After some evaluation, we realized he was deaf. The whole middle range of sounds, normal speaking voice, doesn’t exist for him. He can only hear very high-pitched sounds (dogs yipping, pennies in a can) and very low ones (truck rumbles). Since our program dogs are trained to learn commands with verbal cues AND hand cues, this was absolutely not a problem! We added the “thumbs-up” to indicate whenever he followed through on any desired behavior. PLUS a great big smile! Body language communication is important for any dog-human relationship, but we amped this up a bit for Milo. Initially his trainers just thought he was very stubborn until we told them he was deaf. After that, they were even more motivated to learn as much as they could about training deaf dogs to ensure a successful adoption.

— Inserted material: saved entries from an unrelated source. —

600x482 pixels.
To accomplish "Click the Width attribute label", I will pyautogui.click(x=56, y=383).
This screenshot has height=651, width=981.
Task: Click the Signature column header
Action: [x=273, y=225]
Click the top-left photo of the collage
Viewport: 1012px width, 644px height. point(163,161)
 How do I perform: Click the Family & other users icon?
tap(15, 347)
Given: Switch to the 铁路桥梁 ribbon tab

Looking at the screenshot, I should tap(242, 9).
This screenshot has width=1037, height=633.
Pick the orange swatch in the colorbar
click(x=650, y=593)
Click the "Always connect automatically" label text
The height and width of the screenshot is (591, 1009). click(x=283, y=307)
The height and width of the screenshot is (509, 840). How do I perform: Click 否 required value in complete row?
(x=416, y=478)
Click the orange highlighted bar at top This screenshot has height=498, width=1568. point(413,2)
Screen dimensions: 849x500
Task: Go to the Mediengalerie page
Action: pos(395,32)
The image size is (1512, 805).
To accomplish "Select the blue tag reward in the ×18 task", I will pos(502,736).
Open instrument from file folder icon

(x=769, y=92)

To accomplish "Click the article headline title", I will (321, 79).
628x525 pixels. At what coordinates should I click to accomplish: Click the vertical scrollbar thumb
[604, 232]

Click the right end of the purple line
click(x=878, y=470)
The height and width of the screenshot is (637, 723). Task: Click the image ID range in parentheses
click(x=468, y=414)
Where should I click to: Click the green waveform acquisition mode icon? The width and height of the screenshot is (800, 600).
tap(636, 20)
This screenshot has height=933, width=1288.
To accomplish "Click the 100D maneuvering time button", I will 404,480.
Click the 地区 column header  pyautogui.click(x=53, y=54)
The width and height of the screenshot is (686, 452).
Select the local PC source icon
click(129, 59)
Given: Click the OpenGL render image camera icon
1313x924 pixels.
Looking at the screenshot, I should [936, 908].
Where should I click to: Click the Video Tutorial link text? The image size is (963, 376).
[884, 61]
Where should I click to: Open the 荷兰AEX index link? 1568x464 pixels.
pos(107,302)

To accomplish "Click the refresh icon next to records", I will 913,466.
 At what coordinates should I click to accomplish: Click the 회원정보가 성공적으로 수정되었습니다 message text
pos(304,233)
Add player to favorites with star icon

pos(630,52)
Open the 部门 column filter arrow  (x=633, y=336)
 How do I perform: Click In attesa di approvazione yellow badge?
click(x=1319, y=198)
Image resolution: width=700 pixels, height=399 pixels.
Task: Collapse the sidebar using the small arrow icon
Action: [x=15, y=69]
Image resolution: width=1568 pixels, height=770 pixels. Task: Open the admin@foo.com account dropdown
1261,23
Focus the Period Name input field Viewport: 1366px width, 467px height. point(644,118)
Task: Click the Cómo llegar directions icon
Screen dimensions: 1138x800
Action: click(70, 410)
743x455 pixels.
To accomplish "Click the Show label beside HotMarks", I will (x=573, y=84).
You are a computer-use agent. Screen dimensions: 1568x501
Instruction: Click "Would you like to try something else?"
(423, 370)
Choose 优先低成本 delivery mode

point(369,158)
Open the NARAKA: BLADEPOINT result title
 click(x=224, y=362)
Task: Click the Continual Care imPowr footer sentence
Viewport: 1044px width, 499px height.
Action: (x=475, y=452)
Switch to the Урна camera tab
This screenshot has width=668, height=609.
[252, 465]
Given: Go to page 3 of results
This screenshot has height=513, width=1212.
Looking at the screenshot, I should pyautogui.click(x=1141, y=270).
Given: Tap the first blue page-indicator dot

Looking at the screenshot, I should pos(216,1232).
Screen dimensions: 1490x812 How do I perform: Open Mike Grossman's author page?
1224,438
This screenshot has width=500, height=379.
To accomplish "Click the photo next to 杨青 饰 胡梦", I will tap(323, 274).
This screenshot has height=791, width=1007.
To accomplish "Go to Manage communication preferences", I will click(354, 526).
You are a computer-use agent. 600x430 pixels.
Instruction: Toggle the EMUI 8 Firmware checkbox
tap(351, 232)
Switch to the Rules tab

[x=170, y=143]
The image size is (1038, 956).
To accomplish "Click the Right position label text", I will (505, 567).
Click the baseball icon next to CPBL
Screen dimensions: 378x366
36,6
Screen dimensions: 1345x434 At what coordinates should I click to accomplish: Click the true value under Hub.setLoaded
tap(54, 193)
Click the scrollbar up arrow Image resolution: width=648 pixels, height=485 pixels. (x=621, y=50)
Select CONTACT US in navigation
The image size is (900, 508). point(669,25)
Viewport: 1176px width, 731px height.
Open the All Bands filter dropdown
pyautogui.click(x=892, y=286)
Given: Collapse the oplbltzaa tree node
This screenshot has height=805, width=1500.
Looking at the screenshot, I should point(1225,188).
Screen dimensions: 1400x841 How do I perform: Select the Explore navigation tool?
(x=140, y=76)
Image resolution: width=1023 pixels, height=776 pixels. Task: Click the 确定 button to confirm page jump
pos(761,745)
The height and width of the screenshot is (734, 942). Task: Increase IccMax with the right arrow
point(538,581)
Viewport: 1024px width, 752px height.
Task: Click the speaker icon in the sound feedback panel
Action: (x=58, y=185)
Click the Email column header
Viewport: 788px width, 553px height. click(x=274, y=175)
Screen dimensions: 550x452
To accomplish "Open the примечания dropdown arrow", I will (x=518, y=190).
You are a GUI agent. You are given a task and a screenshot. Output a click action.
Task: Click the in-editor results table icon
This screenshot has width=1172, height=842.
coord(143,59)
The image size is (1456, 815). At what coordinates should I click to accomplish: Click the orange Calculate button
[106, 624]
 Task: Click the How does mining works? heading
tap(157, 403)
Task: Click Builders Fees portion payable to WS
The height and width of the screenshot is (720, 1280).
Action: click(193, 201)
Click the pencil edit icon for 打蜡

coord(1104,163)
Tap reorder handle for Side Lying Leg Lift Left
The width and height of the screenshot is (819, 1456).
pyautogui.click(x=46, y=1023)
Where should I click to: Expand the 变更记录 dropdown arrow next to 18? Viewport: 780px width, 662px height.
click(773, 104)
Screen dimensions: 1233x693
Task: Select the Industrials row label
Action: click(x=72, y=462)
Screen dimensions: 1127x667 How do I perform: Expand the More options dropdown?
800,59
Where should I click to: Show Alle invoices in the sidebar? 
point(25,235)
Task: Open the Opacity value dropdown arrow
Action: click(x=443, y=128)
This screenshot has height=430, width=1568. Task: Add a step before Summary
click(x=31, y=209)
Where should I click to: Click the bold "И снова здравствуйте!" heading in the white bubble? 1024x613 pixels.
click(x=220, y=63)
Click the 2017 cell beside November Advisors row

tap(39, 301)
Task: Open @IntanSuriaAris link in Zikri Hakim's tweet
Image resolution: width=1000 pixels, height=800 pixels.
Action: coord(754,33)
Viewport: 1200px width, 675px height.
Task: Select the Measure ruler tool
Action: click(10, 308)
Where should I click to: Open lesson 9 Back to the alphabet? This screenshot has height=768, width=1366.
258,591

Milo’s got a sturdy sense of himself and confidence galore! Despite not being able to hear, he’s very attentive and a quick learner, and he’s always interested in some one-on-one cuddle time. He graduated with flying colors and was adopted by a wonderful couple who found him wandering the streets of Huntington Beach long before he’d entered our program. Thankfully, their dogged determination and the effectiveness of social media brought us together soon after Milo entered our program. He is one lucky puppy, and we couldn’t be happier for him and his new family!

The Sheriff’s Picnic

Janette, Helen, and Sheriff Sandra Hutchens

Janette and Helen of Cell Dogs attended a Volunteer Appreciation Picnic, hosted by Sheriff Sandra Hutchens and OCSD Executive Command and Inmate Services staff. Inmate Services has over 700 volunteers who donate their time to dozens of programs and classes. These services largely fall into three categories: religious services, 12-step programs, and tutoring. We are the one and only dog program! Dan Connelly, Team Leader for Volunteer Coordinating, did another fabulous job organizing the event—fun and full bellies were had by all.